Germany's New Consumer-Electronics King Has Amazon in SightsBy
MediaMarkt parent’s listing creates focused electronics chain
Chief sees deals looming as European retailers consolidate
The creation of Europe’s largest free-standing consumer electronics retailer is set to prompt a wave of mergers and acquisitions as the company seeks to keep Amazon.com Inc. at bay.
The parent of Germany’s MediaMarkt and Saturn, which began trading Thursday under a separate listing from former parent Metro AG, is vowing to play a pro-active role in cementing the company’s No. 1 position in a European business roiled by the rise of e-commerce.
“We want to lead the European consolidation in this industry,” Pieter Haas, chief executive officer of the newly formed Ceconomy AG, said in an interview in London.
When consumers opted for the convenience -- and often lower prices -- of buying refrigerators, toasters and music online, U.S. chains like Borders Group and Circuit City fell by the wayside, leaving Best Buy Co. and Wal-Mart Stores Inc. to battle it out with Amazon. In some European markets, electronics retailers have sought size to increase their buying power and match the U.S. online giant’s prices in a bid for survival.
France’s Fnac, a seller of everything from books to cameras, last year bought domestic appliance chain Darty to form a company with more than 7 billion euros ($8 billion) in revenue and about 660 stores. A 2014 deal in the U.K. created Dixons Carphone Plc, the country’s largest consumer electronics company, with 2016 revenue of 9.7 billion pounds ($12.5 billion). Ceconomy, which does not operate in France or the U.K., last year had sales of just under 22 billion euros, with about half of that in German-speaking countries.
Despite the round of deals, the business remains fragmented in much of Europe, with big chains and mom-and-pop shops vying to compete with Amazon. Ceconomy says it holds the top position in nine of its 15 countries, and CEO Haas said the company wants be the leader everywhere it operates “because size matters.”
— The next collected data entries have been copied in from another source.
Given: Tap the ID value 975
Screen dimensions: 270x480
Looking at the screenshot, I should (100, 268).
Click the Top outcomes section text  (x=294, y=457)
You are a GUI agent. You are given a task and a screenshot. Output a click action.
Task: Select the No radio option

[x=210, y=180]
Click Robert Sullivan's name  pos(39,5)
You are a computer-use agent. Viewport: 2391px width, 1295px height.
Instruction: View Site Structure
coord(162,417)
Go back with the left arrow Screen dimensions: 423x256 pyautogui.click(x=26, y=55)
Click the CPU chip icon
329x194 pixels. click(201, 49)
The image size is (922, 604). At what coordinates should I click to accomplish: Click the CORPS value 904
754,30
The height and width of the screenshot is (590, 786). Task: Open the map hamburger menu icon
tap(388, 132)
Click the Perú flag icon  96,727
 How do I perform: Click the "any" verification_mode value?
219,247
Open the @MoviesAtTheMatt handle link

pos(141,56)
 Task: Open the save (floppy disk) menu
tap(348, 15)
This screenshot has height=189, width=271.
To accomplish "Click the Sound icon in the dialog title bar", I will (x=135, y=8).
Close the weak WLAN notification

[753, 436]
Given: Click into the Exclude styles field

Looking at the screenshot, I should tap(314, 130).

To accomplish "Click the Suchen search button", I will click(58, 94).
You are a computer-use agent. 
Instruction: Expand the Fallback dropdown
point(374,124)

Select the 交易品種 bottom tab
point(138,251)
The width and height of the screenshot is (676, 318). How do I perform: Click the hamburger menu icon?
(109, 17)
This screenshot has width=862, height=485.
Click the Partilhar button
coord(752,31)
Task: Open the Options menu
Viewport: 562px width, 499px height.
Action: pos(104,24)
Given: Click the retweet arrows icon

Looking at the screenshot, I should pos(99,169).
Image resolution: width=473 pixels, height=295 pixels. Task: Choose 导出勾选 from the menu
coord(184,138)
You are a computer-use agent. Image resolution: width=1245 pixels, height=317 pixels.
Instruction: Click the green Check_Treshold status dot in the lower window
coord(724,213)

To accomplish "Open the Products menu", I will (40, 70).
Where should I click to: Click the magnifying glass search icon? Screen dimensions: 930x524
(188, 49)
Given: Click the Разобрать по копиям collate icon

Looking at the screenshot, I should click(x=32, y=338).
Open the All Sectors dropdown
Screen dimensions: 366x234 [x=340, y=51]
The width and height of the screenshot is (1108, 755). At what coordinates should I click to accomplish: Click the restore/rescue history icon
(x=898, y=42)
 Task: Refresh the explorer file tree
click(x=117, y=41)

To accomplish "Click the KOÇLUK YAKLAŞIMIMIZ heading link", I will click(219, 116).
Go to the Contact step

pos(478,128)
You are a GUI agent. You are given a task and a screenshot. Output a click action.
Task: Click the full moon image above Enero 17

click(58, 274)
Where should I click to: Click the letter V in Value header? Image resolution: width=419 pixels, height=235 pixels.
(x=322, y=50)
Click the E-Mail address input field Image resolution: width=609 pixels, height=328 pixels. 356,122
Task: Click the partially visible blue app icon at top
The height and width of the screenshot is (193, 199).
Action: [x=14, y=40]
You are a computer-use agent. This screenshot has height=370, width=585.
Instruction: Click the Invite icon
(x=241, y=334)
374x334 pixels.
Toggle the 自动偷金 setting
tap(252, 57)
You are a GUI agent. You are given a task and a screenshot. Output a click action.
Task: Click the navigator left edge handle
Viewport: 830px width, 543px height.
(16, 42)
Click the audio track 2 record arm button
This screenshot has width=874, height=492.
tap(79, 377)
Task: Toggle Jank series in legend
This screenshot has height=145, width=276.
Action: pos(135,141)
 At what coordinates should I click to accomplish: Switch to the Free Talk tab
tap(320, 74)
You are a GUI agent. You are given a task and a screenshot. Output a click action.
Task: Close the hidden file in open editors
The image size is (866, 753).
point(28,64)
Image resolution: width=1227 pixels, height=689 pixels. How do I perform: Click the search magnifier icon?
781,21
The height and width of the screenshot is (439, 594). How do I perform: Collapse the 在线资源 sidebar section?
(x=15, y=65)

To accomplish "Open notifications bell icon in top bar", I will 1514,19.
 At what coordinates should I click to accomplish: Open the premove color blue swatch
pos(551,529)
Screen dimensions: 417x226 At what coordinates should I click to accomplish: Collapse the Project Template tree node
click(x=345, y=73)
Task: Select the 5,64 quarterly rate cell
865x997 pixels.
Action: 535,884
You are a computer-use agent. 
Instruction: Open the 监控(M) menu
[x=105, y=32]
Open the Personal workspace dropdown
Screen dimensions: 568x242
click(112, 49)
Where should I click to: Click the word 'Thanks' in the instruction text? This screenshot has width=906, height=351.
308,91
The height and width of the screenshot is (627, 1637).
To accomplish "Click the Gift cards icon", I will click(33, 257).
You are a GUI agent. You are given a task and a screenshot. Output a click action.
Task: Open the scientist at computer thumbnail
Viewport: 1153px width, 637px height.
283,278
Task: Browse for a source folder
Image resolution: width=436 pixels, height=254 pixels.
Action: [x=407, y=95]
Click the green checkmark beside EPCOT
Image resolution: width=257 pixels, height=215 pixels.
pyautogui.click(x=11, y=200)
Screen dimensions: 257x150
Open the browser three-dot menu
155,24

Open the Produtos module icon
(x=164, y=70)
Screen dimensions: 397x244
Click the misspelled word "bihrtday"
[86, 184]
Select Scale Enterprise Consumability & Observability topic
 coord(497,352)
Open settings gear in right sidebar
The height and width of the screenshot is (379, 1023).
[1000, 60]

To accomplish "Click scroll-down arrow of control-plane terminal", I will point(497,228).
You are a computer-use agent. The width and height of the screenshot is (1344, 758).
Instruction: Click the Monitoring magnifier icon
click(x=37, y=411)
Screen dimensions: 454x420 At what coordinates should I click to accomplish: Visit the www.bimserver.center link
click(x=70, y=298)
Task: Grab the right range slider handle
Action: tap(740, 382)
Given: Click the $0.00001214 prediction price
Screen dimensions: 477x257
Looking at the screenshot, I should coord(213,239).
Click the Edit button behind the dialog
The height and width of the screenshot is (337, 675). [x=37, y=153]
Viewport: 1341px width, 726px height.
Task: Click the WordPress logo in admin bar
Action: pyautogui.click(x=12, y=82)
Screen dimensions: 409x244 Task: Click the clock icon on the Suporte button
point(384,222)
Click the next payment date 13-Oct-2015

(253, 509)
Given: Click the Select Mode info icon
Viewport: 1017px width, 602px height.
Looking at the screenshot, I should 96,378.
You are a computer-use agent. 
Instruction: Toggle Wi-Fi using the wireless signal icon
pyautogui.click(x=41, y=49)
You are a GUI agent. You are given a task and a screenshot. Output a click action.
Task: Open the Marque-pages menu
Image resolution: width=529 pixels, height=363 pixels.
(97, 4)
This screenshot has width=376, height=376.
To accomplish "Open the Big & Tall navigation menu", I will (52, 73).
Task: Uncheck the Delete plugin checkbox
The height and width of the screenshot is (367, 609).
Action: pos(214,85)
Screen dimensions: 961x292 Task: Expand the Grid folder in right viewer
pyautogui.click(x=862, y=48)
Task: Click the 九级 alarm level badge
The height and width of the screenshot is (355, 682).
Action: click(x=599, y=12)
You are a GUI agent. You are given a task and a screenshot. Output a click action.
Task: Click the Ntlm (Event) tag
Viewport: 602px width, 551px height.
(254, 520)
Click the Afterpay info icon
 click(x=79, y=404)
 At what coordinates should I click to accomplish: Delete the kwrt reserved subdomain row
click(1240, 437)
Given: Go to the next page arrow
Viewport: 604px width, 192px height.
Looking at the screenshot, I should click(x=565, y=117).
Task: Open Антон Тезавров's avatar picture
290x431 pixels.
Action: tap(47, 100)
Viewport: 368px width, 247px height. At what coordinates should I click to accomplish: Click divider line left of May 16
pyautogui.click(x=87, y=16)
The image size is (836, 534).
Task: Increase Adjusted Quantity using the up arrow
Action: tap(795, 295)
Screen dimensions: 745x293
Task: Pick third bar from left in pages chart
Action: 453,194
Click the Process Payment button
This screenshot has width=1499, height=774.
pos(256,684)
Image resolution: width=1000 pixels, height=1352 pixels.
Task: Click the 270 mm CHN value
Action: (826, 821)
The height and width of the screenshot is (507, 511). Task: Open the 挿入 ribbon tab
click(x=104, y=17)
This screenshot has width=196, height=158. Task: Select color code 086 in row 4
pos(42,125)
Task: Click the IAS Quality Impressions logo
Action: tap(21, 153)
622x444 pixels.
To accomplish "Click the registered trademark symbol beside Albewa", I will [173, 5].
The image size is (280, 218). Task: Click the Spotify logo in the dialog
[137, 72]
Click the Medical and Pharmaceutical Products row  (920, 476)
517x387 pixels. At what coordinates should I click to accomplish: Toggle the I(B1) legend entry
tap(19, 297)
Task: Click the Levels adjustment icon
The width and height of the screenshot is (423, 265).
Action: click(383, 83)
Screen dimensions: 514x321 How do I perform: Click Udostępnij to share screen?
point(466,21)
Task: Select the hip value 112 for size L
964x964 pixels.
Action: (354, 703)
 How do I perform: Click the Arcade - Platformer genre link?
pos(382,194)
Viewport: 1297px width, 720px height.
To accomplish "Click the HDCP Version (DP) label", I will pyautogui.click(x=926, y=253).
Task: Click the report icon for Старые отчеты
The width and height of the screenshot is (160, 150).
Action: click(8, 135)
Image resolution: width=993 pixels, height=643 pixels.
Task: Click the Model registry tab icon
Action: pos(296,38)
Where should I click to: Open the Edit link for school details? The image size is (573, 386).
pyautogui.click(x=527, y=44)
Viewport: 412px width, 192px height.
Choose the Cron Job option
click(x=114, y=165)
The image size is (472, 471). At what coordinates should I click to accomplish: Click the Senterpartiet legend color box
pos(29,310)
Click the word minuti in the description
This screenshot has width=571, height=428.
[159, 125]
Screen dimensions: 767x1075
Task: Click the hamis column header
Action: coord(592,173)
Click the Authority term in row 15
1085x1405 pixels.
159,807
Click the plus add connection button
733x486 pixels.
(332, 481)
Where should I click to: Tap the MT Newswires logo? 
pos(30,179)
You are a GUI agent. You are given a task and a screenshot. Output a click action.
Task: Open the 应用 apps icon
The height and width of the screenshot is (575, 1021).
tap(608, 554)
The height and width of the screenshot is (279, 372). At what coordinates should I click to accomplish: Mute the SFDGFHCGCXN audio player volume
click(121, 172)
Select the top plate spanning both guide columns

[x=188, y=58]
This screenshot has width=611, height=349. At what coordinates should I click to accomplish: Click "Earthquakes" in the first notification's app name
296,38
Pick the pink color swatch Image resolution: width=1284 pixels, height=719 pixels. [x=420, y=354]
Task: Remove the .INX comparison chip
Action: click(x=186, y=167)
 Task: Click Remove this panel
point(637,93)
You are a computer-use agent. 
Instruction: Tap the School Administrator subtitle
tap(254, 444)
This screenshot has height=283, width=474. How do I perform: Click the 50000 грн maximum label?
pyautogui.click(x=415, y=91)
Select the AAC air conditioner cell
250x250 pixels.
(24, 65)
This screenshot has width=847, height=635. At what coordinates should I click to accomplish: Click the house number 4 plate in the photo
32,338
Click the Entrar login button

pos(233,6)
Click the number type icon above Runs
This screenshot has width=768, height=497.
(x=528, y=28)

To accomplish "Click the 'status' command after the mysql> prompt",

That’s especially true in Russia, where Metro watched from the sidelines as billionaire Mikhail Gutseriev combined M.Video and two other retailers to create the biggest consumer player in the country with a roughly 30 percent share. With less than 5 percent of the market, Ceconomy can’t compete effectively, Haas said, indicating that the company may seek an exit to prevent further losses.
Ceconomy’s operations in Sweden, where it competes with a Dixons Carphone unit and other players, are also losing money. Turkey, on the other hand, is growing rapidly and has the potential to become one of the company’s largest markets, Haas said.
Even where Ceconomy holds the top spot, competition is relatively high, Bloomberg Intelligence analyst Chris Chaviaras said, as its market-share lead is smaller than the position Dixons Carphone enjoys in its markets. Along with a bigger exposure to lower-margin entertainment and computing products, that makes Ceconomy’s targets of increasing sales by at least 3 percent a year and lifting operating profit to 5 percent of sales “ambitious,” he said.
Some of Ceconomy’s moves to expand have failed. In 2011, the company sold its 34 Saturn stores in France. Two years later it pulled out of a venture with Taiwan’s Foxconn to expand into China that it had announced in 2010.
The separation into food and electronics is intended to focus Ceconomy and the food business it’s breaking away from. At Thursday’s opening, the combined value of the electronics chain and Metro Wholesale & Food Specialist AG was 10.2 billion euros, compared with a market capitalization of 9.5 billion euros for the old Metro AG as of Wednesday’s close -- a gain of roughly 7 percent.
“Today we feel a little bit like it is independence day,” Haas said in a follow-up interview from Dusseldorf after trading began. “We can now fully concentrate on our own business, run our own business and focus completely on consumer electronics. It also means full visibility for anyone interested in the company.”
In the past five years, Metro investors had little reason to celebrate, with the shares barely appreciating. Best Buy almost doubled during that time, and Fnac Darty almost quadrupled. While Amazon is on his radar screen, Haas said he’s not limiting his focus to the U.S. giant.
“Our multi-channel platform and our stores help us to compete against everyone, not only Amazon,” he said.